Objectives: To profile the in vitro activity of the compound and confirm its affinity for the oxytocin receptor and selectivity against related receptors. We also investigated the pharmacokinetic profile of WAY267464 in rats after i.v. and oral administration.
Methods: WAY267464 was synthetized in-house and profiled in radioligand binding as well as calcium flux functional assays (FLIPR) using recombinant cell lines stably expressing the human or rodent oxytocin or vasopressin receptors.
Results: Using FLIPR, we confirm that WAY267464 is a human oxytocin receptor agonist with EC50= 44 nM +/- 20 and 77% efficacy compared to the maximum effect of oxytocin (EC50= 3nM, 100% efficacy). This is in line with the values reported by Ring et al (2009) on the human oxytocin receptor (EC50= 61nM, 87% efficacy). Surprisingly we find that WAY267464 is also a potent antagonist on the human V1a (binding Ki= 73nM, functional Kb= 78 nM) as well as mouse V1a receptor (binding Ki= 278 nM, functional Kb= 97 nM).
In vivo pharmacokinetic analysis showed that the compound has fast clearance after intravenous administration and poor brain penetration.
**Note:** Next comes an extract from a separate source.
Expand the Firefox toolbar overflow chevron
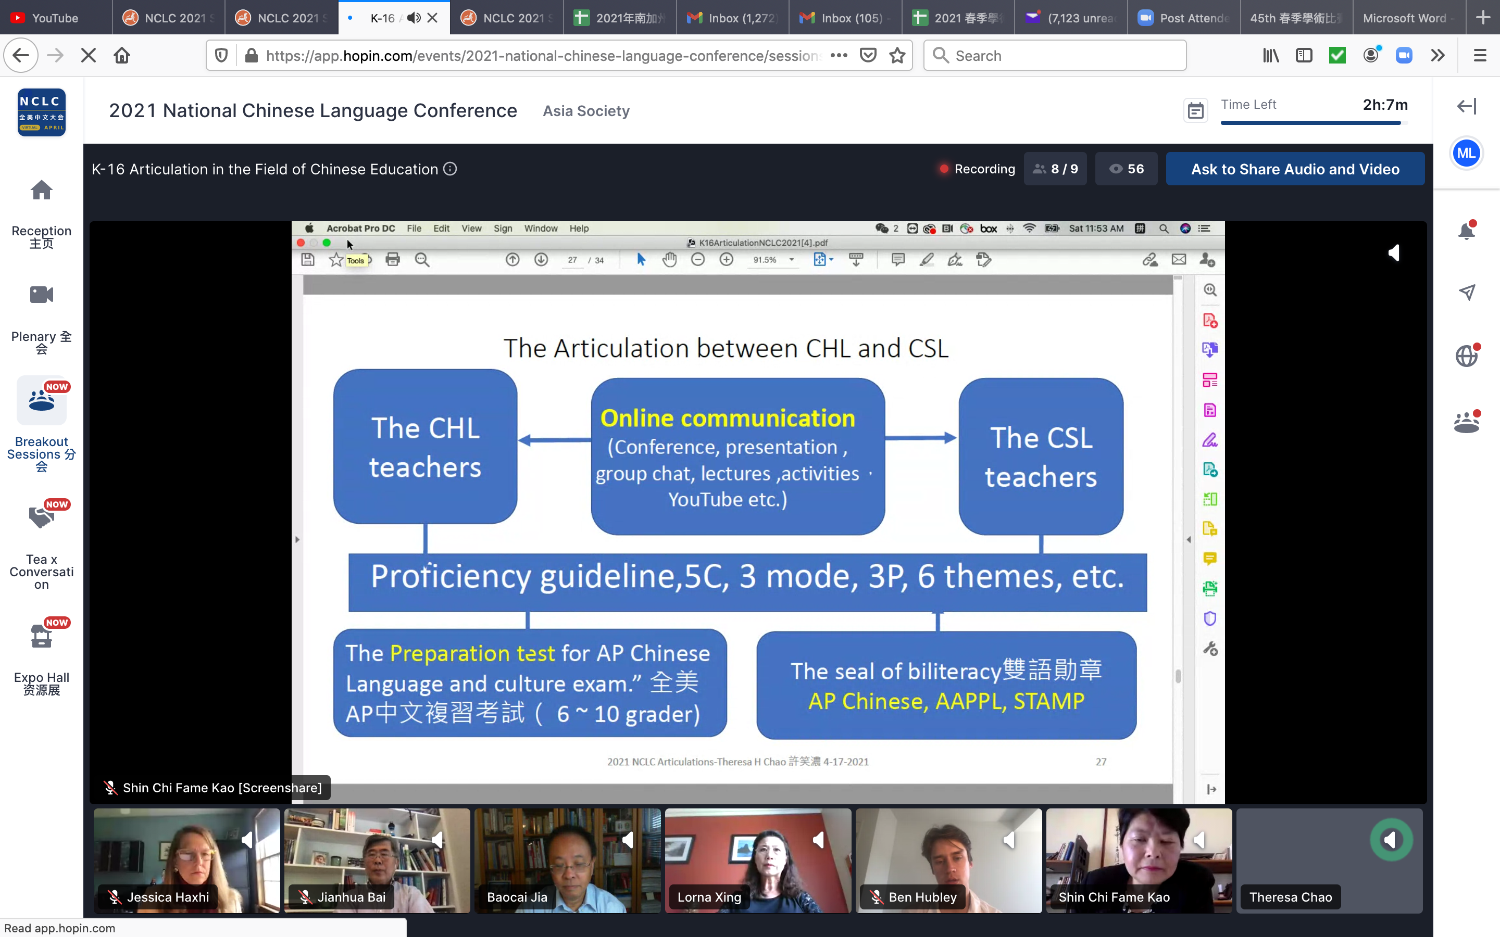 pos(1438,55)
Conclusions: In order to dissect the contribution of the oxytocinergic or vasopressinergic system to autism and social behavior in general, it is important to have selective tool compounds available. WAY267464 is described as a selective oxytocin agonist, but we found that it is also a potent human and mouse vasopressin V1a receptor antagonist. This may affect the interpretation of behavioral results obtained with WAY267464.